Question

In a Raman spectroscopy experiment done at 300 K, a Raman line is observed at $200 \, cm^{-1} \, (\sim 25 \, meV)$. The ratio of the intensity of the Stokes line to that of the Anti-Stokes line is ............ (rounded off to two decimal places). Given: Boltzmann constant, $k = 8.62 \times 10^{-5} \, eV K^{-1}$

Hint:

Stokes lines are stronger than Anti-Stokes at room temperature because population of excited vibrational states is much smaller. Use $\frac{I_S}{I_{AS}} = e^{\Delta E/kT}$ for quick calculation.

Answer 1

Correct Answer: 2.45

Step 1: Recall intensity ratio relation.
The ratio of Stokes to Anti-Stokes line intensities in Raman scattering is given by: \[ \frac{I_S}{I_{AS}} = \exp\left( \frac{\Delta E}{kT} \right) \] where $\Delta E$ is the energy difference between ground and excited vibrational states.
Step 2: Identify given vibrational energy.
We are told: \[ \Delta E \approx 25 \, meV = 0.025 \, eV \]
Step 3: Calculate $kT$ at 300 K.
\[ kT = (8.62 \times 10^{-5})(300) \, eV \] \[ kT = 0.02586 \, eV \]
Step 4: Compute ratio exponent.
\[ \frac{\Delta E}{kT} = \frac{0.025}{0.02586} \approx 0.967 \]

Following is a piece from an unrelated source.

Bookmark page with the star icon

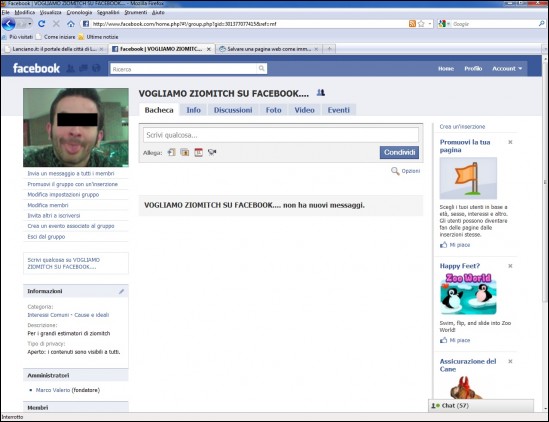coord(421,24)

Step 5: Evaluate exponential.
\[ \frac{I_S}{I_{AS}} = \exp(0.967) \approx 2.63 \]
Step 6: Interpretation.
- Stokes lines are more intense than Anti-Stokes because most molecules are in the ground vibrational state at room temperature. - The ratio $\sim 2.6$ reflects this population imbalance. Final Answer: \[ \boxed{2.63} \]